Sous le feu des critiques depuis déjà plusieurs années, l’institution fait de nouveau parler d’elle. Les récents faits de violence ont mobilisé l’opposition autour de la question de l’indépendance de la police des polices, et amené le gouvernement à envisager une réforme de cette institution jugée laxiste. Retour sur son fonctionnement en cinq questions.

1 Quelles sont ses missions ?
Violences, défauts d’organisation, absence de matricule… l’institution doit s’assurer du bon respect des lois, des règlements et du code de déontologie des forces de l’ordre au terme d’un travail d’enquête. Mais si l’IGPN fait beaucoup parler d’elle lorsqu’elle est saisie pour ce type de rapport, elle a d’abord un rôle d’audit. Elle doit donc aussi veiller au bon fonctionnement de la police et proposer des pistes d’amélioration en cas de manquements.
2 Qui la dirige ?
C’est cette question qui concentre la majeure partie des critiques. Car l’institution est placée sous contrôle du ministère de l’Intérieur. Pour certains, il peut dès lors très vite y avoir conflit d’intérêt, rendant discutable l’indépendance de la police des polices. Brigitte Jullien, actuellement à sa tête, a été nommée par le directeur de la police nationale, lui-même nommé par l’exécutif. En ce qui concerne les 285 agents qui y travaillent, ils sont eux aussi nommés par la Direction générale de la police.
3 L’IGPN juge-t-elle les fautes ?
Entre interpellations, auditions et gardes à vue, l’IGPN dispose de différents moyens pour éclaircir les faits. Mais son rôle n’est pas de les juger. Son rôle se limite à lever le voile sur des dérives présumées à l’issue d’une enquête. Il arrive même que ses conclusions ne soient pas suivies par la justice. Ce fût le cas notamment lors de l’affaire Théo. Concernant ces faits survenus en 2017, l’IGPN avait estimé que le viol n’était pas établi, mais le juge d’instruction avait tout de même mis en examen l’un des policiers pour viol.

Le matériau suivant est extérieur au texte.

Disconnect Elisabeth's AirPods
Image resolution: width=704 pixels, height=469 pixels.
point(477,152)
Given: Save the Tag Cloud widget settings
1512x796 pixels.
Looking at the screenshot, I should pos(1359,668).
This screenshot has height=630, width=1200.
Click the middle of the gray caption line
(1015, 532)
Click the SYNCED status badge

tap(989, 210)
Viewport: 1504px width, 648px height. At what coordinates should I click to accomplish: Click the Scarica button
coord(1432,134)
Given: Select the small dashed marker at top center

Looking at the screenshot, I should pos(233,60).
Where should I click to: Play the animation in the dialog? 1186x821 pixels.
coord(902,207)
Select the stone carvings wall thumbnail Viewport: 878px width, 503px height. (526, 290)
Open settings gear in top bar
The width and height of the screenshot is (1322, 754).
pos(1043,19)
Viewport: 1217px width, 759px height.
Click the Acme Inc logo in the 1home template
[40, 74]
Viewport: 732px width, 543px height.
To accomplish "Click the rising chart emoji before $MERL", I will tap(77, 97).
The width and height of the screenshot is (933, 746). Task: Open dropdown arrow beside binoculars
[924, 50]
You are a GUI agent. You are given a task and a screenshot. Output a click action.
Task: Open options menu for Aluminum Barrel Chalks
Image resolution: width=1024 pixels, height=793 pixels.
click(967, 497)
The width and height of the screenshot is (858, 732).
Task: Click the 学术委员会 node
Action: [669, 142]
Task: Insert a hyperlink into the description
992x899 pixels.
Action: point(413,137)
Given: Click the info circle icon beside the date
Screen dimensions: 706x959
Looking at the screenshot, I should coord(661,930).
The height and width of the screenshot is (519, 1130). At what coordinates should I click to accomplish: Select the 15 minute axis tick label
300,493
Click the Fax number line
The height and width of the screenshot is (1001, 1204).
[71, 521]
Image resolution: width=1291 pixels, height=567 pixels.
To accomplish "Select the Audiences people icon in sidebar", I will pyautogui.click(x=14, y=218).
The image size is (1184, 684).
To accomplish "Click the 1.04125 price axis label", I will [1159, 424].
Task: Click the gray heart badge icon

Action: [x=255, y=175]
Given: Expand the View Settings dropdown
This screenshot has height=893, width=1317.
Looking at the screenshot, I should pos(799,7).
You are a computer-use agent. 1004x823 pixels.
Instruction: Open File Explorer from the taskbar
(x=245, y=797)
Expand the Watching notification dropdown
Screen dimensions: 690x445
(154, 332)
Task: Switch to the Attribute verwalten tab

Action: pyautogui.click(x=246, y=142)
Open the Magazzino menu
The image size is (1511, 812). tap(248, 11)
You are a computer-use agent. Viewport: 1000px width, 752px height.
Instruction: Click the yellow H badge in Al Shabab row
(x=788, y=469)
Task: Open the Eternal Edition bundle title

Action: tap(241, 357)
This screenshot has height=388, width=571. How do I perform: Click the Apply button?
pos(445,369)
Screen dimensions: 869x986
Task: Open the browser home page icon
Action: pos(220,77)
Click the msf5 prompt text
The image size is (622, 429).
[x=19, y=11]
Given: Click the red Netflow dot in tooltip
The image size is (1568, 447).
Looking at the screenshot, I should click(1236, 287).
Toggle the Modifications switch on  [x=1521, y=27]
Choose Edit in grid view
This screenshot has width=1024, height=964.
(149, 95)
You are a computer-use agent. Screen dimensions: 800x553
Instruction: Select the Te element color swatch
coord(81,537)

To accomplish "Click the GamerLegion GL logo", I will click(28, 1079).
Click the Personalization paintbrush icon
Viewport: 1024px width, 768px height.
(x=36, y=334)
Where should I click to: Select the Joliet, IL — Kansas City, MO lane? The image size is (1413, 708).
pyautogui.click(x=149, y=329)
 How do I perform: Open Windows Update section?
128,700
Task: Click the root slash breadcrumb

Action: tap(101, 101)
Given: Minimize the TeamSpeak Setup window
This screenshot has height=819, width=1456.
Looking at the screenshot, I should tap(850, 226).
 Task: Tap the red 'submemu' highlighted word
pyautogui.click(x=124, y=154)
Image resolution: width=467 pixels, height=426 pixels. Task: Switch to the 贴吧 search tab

Mais dans le cas d’une enquête administrative, dans le cadre de laquelle les supérieurs hiérarchiques peuvent prendre des sanctions disciplinaires et les policiers risquent même le renvoi.
4 Qui peut la saisir ?
Le plus souvent, c’est la justice qui saisit l’institution. Il est possible pour les magistrats de lui demander de se pencher sur un cas précis : dans ce cas-là, une enquête judiciaire est ouverte. Côté administratif, la préfecture de police, le ministère de l’Intérieur, la direction générale de la sécurité intérieure et la direction générale de la police nationale peuvent s’en saisir. Cela donne lieu à une enquête judiciaire. Ce fût notamment le cas lors d’une affaire de vol de cocaïne en 2014, au 36 Quai des Orfèvres. Et cela fait maintenant trois ans que les policiers eux-mêmes peuvent saisir l’institution.
Depuis 2013, tout un chacun peut désormais aussi saisir l’institution. Par l’intermédiaire d’une plateforme en ligne, les citoyens peuvent signaler ce qu’ils considèrent comme une faute de la part d’un gardien de la paix. « Il s’agit ainsi de recueillir les signalements, de les analyser de manière rigoureuse et cohérente et d’en tirer toutes les conséquences », peut-on lire sur le site de l’IGPN. L’institution, de son côté, fait le choix de s’auto-saisir, ou non, du dossier.
5 Quelles données communique l’IGPN ?
Souvent pointée du doigt pour son manque de transparence, l’IGPN rend public depuis 2017 un rapport comptabilisant notamment le nombre de citoyens tués ou blessés par des policiers. Celui-ci dévoile par ailleurs les chiffres concernant l’activité judiciaire de l’institution. En 2019 par exemple, la police des polices avait été saisie de 1460 enquêtes judiciaires, presque 28% de plus qu’en 2018. Et sur ces 1460 enquêtes, 868 concernaient des violences volontaires. Au total, l’IGPN a proposé des sanctions dans moins de 20% des cas.